La dea Iside, adorata anche a Babilonia col nome di Ishtar e legata alle pratiche alchemiche, ha quindi influito sulle tue scelte.
Sì, certo, io ero egiziana, anche se l’Egitto era sotto l’Impero romano. Iside era considerata la fondatrice della scienza alchemica e uno dei primi trattati è intitolato: Iside la profetessa a suo figlio Horus. È bello pensare che una grande dea abbia dedicato il suo sapere a suo figlio! E comunque, a parte Iside, la nostra ispiratrice, in effetti molti di noi si firmavano con nomi di divinità o personaggi biblici. La nostra scienza era preziosa e così volevamo tenere un po’ nascoste le nostre scoperte, per proteggere noi stessi e il nostro lavoro.
Quindi usavate strani simboli, strani linguaggi, oltre ai nomi…
Sì, usavamo spesso pseudonimi e poi simboli per rendere difficile se non impossibile decifrare le nostre scoperte e i procedimenti che utilizzavamo per produrre profumi e farmaci.
E poi non dimenticare che siamo stati sempre visti con un certo timore e che sotto l’Imperatore Diocleziano siamo stati perseguitati e che i nostri scritti bruciati! Tutti avevano paura che potessimo raggiungere il nostro fine: trasformare i metalli in oro! Ma a noi non interessava solo quello, abbiamo inventato tante cose utilizzate ancora oggi da voi.
Tu hai fatto importanti scoperte, hai costruito strumenti complicati per distillare e sublimare e li hai descritti nei minimi particolari…
Anche questo è vero! Sono particolarmente fiera di aver scoperto il balneum mariae, che voi ancora oggi usate chiamandolo il “bagnomaria”, per scaldare lentamente o tenere a temperatura costante i cibi immergendo un contenitore nell’acqua calda o bollente contenuta in un altro contenitore più grande. È una grande soddisfazione per me essere tanto utile e anche essere ancora nominata per la mia scoperta!
Anche il mio tribikos, un distillatore, e il mio alambicco per condensare il vapore mi rendono molto fiera. Non è stato facile organizzarmi con la terracotta per il tribikos, il rame per i beccucci di erogazione da infilare nell’alambicco e le ampolle di ricezione in vetro… Prove su prove, errori su errori e poi, finalmente, ce l’ho fatta.
Un gran lavoro e tanto studio, non è vero?
Sì, certo, un grande lavoro e tanto studio, ma anche passione e un po’ di fortuna dovuta al fatto di saper cucinare… Per esempio ho avuto la fortuna di poter sperimentare quale spessore di padella fosse più adatto per fare i tubicini di rame dai fogli di metallo. Alla fine ho scoperto e suggerito di utilizzare quella che usa il pasticcere per friggere. È sicuramente la migliore. E poi mi raccomando: tenete sempre la farina a portata di mano perché la farina impastata è ottima per sigillare le giunture!
Grazie, Maria! Ottimi consigli. Ma invece il “nero di Maria” cos’è?

#### [Consegna 1]
Nel testo scelto, che cosa si consiglia di usare per sigillare le giunture?

#### [Elenco voci]
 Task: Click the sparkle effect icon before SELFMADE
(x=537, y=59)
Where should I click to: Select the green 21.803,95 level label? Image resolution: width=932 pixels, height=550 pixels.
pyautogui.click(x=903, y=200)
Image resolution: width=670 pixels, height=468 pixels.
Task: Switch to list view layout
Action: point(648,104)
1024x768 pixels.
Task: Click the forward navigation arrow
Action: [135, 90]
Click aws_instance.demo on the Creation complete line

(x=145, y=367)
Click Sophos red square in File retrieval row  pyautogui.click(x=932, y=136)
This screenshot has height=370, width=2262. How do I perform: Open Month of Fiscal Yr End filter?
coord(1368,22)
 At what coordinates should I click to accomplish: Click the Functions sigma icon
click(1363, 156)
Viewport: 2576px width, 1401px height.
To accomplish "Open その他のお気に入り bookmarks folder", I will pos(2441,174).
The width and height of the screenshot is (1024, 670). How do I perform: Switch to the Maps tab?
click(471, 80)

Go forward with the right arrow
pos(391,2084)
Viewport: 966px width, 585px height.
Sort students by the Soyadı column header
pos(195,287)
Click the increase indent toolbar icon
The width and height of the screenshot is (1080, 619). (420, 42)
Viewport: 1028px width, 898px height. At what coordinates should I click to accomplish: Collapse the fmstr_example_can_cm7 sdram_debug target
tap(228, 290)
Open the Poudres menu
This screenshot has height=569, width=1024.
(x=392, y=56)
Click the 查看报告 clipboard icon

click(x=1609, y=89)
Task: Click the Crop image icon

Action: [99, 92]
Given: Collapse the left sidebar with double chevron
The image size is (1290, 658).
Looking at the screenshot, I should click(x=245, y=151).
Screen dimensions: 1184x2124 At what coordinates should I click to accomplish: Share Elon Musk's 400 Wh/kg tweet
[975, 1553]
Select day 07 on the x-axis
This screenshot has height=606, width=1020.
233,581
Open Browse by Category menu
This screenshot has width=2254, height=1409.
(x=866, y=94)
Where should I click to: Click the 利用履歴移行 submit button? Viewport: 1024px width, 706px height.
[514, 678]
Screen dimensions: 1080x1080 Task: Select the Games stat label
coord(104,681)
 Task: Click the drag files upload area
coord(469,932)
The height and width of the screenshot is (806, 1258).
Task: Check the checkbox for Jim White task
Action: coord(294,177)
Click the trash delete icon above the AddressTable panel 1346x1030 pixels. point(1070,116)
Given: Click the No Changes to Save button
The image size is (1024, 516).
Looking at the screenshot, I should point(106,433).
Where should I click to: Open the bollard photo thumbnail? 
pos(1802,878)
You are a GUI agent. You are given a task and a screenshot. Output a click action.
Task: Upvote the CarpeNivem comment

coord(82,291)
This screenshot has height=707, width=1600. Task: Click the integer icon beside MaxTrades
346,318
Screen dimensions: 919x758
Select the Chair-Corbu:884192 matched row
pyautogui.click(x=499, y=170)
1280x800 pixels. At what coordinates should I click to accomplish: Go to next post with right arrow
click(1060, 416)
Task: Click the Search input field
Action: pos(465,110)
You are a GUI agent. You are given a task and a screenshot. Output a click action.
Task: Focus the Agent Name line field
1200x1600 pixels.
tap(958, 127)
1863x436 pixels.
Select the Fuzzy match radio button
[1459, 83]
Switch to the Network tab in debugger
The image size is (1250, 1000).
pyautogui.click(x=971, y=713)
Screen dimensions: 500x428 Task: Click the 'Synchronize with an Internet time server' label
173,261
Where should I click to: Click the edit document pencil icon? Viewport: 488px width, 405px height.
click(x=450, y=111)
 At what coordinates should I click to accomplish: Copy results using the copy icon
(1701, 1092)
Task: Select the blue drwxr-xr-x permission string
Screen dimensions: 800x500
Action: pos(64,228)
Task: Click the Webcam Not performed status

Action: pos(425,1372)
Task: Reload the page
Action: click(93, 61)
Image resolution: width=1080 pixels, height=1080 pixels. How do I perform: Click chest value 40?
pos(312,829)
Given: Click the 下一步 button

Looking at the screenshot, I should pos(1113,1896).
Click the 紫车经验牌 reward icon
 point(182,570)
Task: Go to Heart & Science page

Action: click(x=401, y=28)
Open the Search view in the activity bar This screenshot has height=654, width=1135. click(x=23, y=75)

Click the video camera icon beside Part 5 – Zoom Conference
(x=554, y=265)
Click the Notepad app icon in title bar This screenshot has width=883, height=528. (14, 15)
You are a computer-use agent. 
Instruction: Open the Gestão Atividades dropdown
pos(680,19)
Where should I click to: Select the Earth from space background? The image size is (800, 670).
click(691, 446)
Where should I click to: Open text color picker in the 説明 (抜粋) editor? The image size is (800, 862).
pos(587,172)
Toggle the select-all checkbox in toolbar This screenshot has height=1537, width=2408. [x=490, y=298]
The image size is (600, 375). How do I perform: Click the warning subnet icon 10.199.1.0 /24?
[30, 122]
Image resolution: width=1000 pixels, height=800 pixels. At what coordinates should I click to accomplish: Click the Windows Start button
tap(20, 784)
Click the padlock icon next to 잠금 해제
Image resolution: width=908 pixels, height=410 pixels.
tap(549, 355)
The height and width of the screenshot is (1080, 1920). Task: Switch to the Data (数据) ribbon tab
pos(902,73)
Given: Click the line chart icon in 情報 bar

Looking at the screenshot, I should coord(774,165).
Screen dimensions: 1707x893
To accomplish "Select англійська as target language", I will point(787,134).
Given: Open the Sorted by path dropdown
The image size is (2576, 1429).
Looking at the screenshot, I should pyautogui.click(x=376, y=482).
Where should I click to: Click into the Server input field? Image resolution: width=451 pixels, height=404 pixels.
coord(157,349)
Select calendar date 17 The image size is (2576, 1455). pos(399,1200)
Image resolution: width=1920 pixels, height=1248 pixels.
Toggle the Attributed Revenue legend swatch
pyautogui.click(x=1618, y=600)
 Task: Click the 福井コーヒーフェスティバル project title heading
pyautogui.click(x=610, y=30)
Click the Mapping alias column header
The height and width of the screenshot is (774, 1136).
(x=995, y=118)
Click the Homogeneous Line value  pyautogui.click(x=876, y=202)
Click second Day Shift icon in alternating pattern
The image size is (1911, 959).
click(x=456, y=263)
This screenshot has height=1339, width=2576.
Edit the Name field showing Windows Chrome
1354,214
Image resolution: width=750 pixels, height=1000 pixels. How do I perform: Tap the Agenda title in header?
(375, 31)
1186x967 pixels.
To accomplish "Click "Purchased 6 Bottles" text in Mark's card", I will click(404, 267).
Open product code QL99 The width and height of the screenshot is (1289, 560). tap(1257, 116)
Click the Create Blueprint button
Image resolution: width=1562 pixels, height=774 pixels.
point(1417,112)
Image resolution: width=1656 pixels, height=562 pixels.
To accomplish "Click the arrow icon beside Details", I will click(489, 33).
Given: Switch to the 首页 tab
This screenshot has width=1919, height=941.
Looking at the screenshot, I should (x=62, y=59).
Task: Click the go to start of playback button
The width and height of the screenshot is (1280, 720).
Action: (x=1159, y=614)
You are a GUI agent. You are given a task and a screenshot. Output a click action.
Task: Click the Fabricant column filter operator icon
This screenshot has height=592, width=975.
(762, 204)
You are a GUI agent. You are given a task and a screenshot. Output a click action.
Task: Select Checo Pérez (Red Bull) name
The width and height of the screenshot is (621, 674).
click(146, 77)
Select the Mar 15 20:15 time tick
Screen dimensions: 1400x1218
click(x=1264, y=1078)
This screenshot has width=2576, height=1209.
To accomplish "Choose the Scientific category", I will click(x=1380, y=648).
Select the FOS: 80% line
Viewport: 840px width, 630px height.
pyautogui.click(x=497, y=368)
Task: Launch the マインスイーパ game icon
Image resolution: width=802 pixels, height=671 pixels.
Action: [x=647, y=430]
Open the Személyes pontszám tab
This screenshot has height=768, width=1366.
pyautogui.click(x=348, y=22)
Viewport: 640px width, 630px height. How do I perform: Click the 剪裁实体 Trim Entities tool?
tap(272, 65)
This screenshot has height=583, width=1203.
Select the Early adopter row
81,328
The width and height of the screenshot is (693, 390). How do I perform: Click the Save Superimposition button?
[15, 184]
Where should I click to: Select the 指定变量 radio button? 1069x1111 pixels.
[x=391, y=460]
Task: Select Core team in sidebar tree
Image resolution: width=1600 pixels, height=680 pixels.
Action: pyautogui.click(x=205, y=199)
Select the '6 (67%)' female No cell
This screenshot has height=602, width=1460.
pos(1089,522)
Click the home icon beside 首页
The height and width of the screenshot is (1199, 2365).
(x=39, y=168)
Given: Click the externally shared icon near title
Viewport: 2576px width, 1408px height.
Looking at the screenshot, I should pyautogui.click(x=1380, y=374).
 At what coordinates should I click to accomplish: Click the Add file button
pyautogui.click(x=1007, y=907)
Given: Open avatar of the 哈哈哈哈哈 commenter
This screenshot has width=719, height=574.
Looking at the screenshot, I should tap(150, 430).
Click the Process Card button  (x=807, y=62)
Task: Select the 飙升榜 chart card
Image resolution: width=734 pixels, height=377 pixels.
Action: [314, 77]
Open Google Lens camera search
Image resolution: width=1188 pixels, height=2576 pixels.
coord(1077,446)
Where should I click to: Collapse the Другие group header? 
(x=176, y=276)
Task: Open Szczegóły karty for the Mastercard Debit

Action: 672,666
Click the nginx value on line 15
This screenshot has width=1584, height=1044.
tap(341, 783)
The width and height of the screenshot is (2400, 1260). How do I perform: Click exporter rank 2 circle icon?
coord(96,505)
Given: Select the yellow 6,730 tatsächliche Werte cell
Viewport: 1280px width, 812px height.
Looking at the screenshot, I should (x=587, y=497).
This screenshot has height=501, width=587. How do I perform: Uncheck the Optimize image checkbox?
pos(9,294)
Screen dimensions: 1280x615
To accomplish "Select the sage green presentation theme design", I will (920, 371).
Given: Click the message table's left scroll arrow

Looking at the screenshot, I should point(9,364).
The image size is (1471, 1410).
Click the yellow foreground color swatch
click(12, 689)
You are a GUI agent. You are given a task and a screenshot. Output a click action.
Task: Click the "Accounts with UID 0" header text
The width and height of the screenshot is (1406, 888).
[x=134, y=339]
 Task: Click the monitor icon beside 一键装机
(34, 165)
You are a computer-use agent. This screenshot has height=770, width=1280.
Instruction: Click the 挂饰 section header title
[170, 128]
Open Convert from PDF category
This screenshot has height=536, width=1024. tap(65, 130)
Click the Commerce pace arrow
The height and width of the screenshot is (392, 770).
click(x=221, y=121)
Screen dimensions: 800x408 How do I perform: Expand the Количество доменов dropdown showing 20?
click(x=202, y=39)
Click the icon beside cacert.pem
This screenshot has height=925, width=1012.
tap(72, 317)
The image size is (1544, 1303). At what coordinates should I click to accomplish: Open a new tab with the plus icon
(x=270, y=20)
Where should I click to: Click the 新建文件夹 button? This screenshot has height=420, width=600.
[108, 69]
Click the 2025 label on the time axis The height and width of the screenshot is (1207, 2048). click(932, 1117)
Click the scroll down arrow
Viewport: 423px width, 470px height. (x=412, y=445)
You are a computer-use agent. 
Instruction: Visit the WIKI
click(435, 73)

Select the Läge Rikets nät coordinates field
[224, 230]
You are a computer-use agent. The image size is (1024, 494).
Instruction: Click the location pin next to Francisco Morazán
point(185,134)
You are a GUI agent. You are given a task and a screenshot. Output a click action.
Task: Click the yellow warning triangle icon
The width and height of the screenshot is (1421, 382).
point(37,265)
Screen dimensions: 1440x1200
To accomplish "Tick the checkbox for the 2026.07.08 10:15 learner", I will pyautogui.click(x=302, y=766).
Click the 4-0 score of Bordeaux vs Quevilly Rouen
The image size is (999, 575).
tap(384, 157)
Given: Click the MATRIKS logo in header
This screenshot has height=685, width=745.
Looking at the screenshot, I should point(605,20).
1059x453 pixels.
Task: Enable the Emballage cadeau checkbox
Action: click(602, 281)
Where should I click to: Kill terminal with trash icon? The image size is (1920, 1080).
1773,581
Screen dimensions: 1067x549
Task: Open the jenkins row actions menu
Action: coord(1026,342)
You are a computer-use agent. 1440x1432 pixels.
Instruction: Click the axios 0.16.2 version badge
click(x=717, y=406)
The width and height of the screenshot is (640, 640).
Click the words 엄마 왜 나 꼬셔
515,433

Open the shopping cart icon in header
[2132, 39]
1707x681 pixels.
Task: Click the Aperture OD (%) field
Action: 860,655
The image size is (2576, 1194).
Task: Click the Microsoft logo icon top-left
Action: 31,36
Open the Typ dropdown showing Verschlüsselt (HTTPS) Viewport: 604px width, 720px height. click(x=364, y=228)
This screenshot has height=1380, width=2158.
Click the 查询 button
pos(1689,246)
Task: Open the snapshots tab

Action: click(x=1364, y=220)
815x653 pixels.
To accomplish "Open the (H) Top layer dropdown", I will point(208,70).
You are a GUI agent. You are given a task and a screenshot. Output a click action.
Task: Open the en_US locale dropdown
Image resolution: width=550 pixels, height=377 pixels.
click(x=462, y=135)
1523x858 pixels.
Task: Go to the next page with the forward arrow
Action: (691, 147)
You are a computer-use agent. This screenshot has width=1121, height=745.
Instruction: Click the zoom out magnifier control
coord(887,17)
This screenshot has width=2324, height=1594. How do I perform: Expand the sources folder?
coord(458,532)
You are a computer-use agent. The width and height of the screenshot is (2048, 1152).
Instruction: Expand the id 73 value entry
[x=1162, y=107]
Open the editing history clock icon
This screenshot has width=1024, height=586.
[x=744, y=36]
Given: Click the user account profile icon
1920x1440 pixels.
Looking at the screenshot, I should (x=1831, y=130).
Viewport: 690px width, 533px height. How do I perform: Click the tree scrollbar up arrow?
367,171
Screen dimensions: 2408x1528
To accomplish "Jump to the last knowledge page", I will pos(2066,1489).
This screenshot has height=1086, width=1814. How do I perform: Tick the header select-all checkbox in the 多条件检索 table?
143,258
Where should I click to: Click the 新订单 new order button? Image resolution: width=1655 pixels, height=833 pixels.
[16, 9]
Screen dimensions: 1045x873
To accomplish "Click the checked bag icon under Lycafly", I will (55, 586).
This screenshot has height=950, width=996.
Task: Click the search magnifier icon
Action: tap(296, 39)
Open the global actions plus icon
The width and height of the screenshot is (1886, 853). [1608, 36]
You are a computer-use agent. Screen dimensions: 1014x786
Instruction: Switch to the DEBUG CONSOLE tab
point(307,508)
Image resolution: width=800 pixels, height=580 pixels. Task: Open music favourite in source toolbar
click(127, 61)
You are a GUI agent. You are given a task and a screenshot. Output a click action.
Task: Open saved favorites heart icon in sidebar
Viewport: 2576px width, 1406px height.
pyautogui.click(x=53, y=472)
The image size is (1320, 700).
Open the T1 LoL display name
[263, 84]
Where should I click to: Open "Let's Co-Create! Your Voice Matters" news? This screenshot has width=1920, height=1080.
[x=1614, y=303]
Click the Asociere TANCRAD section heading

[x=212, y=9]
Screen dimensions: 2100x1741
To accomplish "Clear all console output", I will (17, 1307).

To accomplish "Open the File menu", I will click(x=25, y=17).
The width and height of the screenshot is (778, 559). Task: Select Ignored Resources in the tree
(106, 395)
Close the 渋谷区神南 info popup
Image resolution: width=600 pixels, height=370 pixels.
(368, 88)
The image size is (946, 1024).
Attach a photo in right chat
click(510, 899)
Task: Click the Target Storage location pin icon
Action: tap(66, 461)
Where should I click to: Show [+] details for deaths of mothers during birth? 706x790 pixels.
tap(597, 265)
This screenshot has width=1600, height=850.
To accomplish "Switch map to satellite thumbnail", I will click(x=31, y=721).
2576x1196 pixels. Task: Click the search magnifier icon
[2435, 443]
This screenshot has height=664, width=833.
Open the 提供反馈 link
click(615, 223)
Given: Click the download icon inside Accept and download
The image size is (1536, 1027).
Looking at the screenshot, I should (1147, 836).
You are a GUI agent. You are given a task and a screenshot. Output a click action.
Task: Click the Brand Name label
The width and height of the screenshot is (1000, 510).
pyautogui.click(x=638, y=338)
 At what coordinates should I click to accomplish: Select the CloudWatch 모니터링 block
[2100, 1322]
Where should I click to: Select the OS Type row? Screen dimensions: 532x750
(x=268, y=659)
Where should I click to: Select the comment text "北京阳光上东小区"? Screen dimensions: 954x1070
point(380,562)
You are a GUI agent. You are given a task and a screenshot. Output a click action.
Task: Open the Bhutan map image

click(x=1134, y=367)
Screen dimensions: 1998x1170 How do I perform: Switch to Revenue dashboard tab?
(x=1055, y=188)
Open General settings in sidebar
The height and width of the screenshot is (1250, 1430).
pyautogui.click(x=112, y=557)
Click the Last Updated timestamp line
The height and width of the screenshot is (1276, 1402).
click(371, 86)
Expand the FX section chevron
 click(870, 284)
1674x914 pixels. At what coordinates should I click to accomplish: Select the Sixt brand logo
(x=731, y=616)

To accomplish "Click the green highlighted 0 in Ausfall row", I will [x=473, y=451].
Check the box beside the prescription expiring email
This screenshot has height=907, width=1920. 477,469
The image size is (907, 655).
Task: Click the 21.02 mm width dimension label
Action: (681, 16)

#### [Consegna 2]
Riporta come elenco numerato le voci comprese tra la riga che contiene "Task: Open the snapshots tab" e quella che contiene "Looking at the screenshot, I should (x=1831, y=130).", entrambe incluse, senza le righe vuote.

#### [Risposta svolta 1]
La farina impastata.

#### [Risposta svolta 2]
1. Task: Open the snapshots tab
2. Action: click(x=1364, y=220)
3. 815x653 pixels.
4. To accomplish "Open the (H) Top layer dropdown", I will point(208,70).
5. You are a GUI agent. You are given a task and a screenshot. Output a click action.
6. Task: Open the en_US locale dropdown
7. Image resolution: width=550 pixels, height=377 pixels.
8. click(x=462, y=135)
9. 1523x858 pixels.
10. Task: Go to the next page with the forward arrow
11. Action: (691, 147)
12. You are a computer-use agent. This screenshot has width=1121, height=745.
13. Instruction: Click the zoom out magnifier control
14. coord(887,17)
15. This screenshot has width=2324, height=1594. How do I perform: Expand the sources folder?
16. coord(458,532)
17. You are a computer-use agent. The width and height of the screenshot is (2048, 1152).
18. Instruction: Expand the id 73 value entry
19. [x=1162, y=107]
20. Open the editing history clock icon
21. This screenshot has width=1024, height=586.
22. [x=744, y=36]
23. Given: Click the user account profile icon
24. 1920x1440 pixels.
25. Looking at the screenshot, I should (x=1831, y=130).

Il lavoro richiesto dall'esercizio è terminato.